Bu yasanın 20. maddesine göre zeytinliklerin en az 3 km yakınında, zeytin yetiştiriciliğine zararlı kimyasal atık, toz veya duman yayan hiçbir tesisin (zeytinyağı fabrikaları hariç) kurulamayacağını belirtmektedir. Zeytin ağacının izinsiz kesilmesi para cezasına tabidir.

Ancak son zamanlarda, zeytinliklerde madencilik veya enerji projelerine izin veren tartışmalı teklif ve düzenlemeler aracılığıyla zeytin ağaçlarının korunmasını neredeyse ortadan kaldırmaktadır. Örneğin, kesilen her ağaç için iki yeni zeytin fidanı dikilmesini gerektiren madde sadece zeytin ağaçlarının kesilmesini "kolaylaştırmaktadır".

İTALYA ÖRNEĞİ

Yasa büyük oranda işlevsizleştirilmiş; ekonomik gerekçelerle yapılan değişiklikler nedeniyle tampon bölgeler, izin gereklilikleri, zararlı salımların (emisyonların) yasaklanması gibi hükümlerin içi boşaltılırken, zeytin ağaçları korunamaz duruma gelmiştir.

İtalyan hukuku, zeytin ağaçlarına uygulanan, örtüşen üç yasal çerçeve içermektedir: tarım hukuku, peyzaj/ çevre hukuku ve "anıt/kültürel miras" koruması. Önemli bir tarihi yasal düzenleme, 26 Temmuz 1916 tarihli 1117 sayılı Lieutenant's Decree, valinin önceden izni olmaksızın zeytin ağaçlarının (ve asmaların) kesilmesini veya sökülmesini yasaklar. Daha sonraki yasalar (örneğin 29/1955 sayılı kanun), zeytinlik kullanımına ilişkin yetki ve kamu denetimi gerekliliğini pekiştirmiş ve güçlendirmiştir. İtalyan adli veya idari makamları, Puglia bölgesinde, gereklilik kanıtları tartışmalı olduğu halde Xylella fastidiosa hastalık etkeni bahane edildiğinde; zeytin ağaçlarının büyük ölçekli kıyımını engellemek için müdahale etmiştir.
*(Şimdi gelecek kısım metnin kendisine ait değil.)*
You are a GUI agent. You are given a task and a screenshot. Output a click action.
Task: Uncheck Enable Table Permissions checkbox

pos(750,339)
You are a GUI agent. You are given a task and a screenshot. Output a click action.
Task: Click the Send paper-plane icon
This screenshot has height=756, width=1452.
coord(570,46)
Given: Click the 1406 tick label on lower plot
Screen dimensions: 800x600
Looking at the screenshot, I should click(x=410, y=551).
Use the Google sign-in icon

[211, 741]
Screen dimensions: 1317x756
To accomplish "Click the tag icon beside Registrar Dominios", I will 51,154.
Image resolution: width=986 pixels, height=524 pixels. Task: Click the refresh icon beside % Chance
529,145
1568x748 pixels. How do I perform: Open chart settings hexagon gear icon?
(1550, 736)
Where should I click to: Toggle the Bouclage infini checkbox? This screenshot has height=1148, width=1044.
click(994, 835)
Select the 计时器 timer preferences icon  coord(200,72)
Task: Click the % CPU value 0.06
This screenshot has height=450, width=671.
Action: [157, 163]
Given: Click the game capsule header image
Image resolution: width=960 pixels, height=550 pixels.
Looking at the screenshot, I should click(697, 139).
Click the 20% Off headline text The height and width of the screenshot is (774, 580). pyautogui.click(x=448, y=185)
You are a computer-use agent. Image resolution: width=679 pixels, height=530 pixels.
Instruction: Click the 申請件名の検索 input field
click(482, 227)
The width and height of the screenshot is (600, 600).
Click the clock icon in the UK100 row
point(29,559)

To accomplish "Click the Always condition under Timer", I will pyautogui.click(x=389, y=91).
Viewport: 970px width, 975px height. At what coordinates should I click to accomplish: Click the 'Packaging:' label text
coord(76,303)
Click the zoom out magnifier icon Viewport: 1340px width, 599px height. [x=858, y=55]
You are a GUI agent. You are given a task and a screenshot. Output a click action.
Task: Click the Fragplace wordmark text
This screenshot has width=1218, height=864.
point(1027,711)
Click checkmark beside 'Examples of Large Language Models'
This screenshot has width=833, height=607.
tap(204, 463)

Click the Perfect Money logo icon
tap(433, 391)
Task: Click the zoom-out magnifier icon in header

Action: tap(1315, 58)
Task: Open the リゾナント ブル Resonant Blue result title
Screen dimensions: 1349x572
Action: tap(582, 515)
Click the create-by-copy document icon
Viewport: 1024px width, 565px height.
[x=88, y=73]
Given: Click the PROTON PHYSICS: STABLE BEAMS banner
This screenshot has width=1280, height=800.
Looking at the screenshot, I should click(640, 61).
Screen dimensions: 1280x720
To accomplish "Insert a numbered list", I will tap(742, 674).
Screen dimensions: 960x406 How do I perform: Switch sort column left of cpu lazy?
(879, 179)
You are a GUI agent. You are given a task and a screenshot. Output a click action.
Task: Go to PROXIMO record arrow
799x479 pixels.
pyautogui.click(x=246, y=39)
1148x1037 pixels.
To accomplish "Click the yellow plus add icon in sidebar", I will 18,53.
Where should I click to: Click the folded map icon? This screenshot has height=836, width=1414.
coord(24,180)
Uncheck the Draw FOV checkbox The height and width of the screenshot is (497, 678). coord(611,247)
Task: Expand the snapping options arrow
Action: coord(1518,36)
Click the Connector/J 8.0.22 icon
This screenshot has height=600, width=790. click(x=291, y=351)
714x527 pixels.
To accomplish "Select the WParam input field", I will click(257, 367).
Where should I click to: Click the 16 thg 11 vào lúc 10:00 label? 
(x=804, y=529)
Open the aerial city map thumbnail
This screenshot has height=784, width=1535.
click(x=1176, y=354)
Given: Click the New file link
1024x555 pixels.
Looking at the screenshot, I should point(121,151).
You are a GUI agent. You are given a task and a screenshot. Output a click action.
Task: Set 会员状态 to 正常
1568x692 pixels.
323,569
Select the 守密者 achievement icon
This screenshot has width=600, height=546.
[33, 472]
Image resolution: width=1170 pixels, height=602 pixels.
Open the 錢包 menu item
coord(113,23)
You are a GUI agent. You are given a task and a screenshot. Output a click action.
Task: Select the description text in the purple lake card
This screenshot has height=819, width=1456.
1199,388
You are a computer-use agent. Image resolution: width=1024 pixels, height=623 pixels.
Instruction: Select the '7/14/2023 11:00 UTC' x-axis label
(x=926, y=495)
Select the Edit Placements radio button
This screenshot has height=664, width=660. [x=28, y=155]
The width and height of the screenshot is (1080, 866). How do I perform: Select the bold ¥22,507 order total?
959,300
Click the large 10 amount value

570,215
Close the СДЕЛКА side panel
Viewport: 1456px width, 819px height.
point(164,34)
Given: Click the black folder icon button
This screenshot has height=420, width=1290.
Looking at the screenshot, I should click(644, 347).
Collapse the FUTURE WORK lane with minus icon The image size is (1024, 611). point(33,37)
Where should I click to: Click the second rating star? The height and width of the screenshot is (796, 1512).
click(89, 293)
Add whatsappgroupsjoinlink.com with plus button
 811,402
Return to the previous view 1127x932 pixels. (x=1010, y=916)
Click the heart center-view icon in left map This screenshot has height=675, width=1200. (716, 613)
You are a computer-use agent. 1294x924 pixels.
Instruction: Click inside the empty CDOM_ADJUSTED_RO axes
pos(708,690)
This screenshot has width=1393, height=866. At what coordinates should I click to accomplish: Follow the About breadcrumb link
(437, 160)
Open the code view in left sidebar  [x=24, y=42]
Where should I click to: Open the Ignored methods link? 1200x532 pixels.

KÜLTÜREL MİRAS, GIDA GÜVENLİĞİ

Aslında zeytin ağaçlarını ve zeytinyağını korumak yalnızca ekonomik bir sorun değil, aynı zamanda halk sağlığı, çevresel sürdürülebilirlik, kültürel miras ve gıda güvenliği sorunudur. Zeytinyağı, özellikle de sızma zeytinyağı tekli doymamış yağ asitleri ve biyoetkin bileşiklerden zengindir. Bu bileşiklerin kalp-damar hastalığı riskini düşürdüğü, lipit tablosunu iyileştirdiği ve yangısal tepkileri azalttığı bilinmektedir. Oksitleyici strese, metabolik sendroma ve bazı kanser türlerine karşı koruma sağladığı gösterilmiştir.